Como é bom pensar, ainda que por um mísero momento, na copa não-midiática, na verdade que se encontra por trás da comemoração natural, resultante do encontro das pessoas possuídas genuinamente pelo evento, sem a massificação das emoções produzidas e estimuladas pelo negócio. Então vejo, ao sair novamente, as pessoas se encontrarem e confraternizarem em gestos gentis, retomando o calor da sociabilidade. Pessoas que se dirigem ao ponto de ônibus, que se encontram nas saídas dos edifícios, que comemoram nos bares, que singram para qualquer outro destino. Estão vestidas com as cores do país, nos mínimos detalhes, roupas, sapatos, fitas, colares, até esmaltes verde-amarelos. Saúdam felizes e marcam presença no espaço público, ainda que de passagem. Não há referência ao garrote da narração global, mas sim à televisão (uma importante diferença), às imagens que as impregnou e as deixou exultantes. A cobertura que tratou o espectador como um tolo incompetente, foi por ele mais uma vez jogada na lata de lixo. E agora, em pequenos grupos, as pessoas se movimentam para discutir livremente os acontecimentos. Troca coletiva de impressões, ainda que de passagem...
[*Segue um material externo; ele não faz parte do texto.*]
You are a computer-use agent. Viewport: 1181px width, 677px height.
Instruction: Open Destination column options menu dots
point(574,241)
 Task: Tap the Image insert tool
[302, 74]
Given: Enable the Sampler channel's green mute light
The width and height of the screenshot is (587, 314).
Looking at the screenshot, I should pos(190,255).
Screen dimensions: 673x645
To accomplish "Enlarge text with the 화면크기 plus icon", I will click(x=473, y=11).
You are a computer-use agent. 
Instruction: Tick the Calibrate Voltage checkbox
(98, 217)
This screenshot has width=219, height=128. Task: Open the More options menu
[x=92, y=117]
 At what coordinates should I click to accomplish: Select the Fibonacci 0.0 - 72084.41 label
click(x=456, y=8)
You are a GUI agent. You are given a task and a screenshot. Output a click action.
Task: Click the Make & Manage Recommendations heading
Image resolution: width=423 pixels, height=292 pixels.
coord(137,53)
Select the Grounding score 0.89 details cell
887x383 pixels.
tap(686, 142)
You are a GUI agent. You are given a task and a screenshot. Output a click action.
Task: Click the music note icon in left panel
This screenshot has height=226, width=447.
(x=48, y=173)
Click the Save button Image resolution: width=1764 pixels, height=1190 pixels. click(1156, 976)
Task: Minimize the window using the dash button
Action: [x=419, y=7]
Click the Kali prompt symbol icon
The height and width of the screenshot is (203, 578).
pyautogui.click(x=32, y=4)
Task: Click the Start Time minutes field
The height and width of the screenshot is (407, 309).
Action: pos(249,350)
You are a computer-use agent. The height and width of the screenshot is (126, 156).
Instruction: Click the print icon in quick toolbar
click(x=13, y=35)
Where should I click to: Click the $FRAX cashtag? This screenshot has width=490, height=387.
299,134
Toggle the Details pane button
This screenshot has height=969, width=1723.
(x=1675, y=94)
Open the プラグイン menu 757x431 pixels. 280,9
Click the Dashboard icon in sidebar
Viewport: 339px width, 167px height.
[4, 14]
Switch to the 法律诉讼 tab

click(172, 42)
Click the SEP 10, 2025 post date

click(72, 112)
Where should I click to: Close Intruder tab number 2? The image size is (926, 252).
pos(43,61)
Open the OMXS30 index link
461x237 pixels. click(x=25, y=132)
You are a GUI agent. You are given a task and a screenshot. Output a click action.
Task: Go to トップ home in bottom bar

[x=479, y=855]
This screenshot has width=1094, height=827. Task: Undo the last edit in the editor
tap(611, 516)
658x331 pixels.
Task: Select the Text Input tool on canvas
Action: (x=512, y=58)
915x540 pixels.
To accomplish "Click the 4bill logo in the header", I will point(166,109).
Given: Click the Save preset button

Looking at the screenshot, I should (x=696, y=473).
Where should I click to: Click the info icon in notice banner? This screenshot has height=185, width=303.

Sem forças para nada!... O espírito do viajante que se impõe e aguarda a hora de partir... esse viajante que não desejaria lançar-se em mais uma aventura apenas por si... Por ora, não consegue avançar no prazer da leitura de Le Père Goriot... não consegue se concentrar na alegria da escritura de Sebastião, sujo de areia...

O que se passa, mon vieux camarade?...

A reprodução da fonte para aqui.